— EXERCISE INPUTS —
──────────

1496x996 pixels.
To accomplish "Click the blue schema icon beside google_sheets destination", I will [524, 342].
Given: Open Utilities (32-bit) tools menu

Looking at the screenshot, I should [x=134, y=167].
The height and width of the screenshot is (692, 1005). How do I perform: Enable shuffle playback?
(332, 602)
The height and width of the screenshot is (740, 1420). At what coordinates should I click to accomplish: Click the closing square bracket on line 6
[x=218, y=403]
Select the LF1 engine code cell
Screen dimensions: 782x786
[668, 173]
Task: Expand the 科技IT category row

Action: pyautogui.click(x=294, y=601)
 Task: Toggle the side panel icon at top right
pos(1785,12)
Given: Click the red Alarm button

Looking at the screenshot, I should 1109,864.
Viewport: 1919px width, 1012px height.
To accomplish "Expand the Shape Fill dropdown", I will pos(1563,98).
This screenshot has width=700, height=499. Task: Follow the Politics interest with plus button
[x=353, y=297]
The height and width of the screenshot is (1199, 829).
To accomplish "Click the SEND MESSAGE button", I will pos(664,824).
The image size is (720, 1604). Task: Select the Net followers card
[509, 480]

──────────

Exactly and exclusively, repeat the lines from the line that contains "The height and width of the screenshot is (1199, 829)." through the end of the records, both ends included.

— REPLY TO THE EXERCISE —
The height and width of the screenshot is (1199, 829).
To accomplish "Click the SEND MESSAGE button", I will pos(664,824).
The image size is (720, 1604). Task: Select the Net followers card
[509, 480]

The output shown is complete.